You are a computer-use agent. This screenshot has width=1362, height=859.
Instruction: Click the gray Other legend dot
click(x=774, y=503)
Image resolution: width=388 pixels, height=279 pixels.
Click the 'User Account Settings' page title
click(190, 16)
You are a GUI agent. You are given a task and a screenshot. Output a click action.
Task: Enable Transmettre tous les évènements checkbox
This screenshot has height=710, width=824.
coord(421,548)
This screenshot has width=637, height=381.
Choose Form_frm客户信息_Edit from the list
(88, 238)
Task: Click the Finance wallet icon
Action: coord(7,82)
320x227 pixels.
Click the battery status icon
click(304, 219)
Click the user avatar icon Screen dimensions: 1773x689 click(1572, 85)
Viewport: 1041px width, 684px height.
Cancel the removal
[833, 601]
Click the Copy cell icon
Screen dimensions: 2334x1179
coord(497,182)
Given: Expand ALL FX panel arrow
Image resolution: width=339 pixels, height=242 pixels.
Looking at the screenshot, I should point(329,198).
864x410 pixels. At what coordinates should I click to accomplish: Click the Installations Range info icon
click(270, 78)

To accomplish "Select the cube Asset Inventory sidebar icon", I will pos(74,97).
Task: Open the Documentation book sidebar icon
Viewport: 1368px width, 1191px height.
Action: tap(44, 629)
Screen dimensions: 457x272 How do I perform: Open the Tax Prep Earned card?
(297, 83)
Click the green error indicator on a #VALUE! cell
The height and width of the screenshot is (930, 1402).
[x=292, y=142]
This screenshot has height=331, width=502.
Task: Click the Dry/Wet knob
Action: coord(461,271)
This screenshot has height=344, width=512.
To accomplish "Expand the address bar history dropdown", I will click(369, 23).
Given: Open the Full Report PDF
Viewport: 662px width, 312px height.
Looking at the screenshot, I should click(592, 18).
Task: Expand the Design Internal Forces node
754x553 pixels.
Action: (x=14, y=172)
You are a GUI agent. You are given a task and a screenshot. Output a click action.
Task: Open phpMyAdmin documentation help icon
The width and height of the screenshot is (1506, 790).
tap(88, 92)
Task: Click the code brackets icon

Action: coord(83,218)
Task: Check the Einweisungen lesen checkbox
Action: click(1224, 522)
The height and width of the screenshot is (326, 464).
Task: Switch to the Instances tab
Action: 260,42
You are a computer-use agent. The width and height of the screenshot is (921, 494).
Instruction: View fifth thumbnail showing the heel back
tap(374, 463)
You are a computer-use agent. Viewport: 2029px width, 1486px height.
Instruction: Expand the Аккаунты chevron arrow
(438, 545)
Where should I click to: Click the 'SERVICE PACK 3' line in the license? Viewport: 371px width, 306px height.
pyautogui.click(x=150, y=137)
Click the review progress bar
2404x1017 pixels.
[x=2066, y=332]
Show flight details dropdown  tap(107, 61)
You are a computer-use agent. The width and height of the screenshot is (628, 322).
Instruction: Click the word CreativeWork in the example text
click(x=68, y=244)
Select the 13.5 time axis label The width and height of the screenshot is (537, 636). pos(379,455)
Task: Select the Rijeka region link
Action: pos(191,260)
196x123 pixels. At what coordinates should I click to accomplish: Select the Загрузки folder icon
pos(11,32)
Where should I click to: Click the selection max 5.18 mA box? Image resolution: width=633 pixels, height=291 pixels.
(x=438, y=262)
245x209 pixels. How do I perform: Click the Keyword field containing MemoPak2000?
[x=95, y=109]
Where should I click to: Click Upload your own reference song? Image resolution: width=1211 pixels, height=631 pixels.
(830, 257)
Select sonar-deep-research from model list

= = = = = = =

## What you have to do
Rewrite the lines of the rows above, starting with the line that contains "Task: Open the" and going on through the line that contains "Action: tap(44, 629)", with the request text included and left unchanged. Scale each coordinate in the answers by 1.15 and round it to a whole number, rounding halves up.

## Finished exercise
Task: Open the Documentation book sidebar icon
Viewport: 1368px width, 1191px height.
Action: tap(51, 723)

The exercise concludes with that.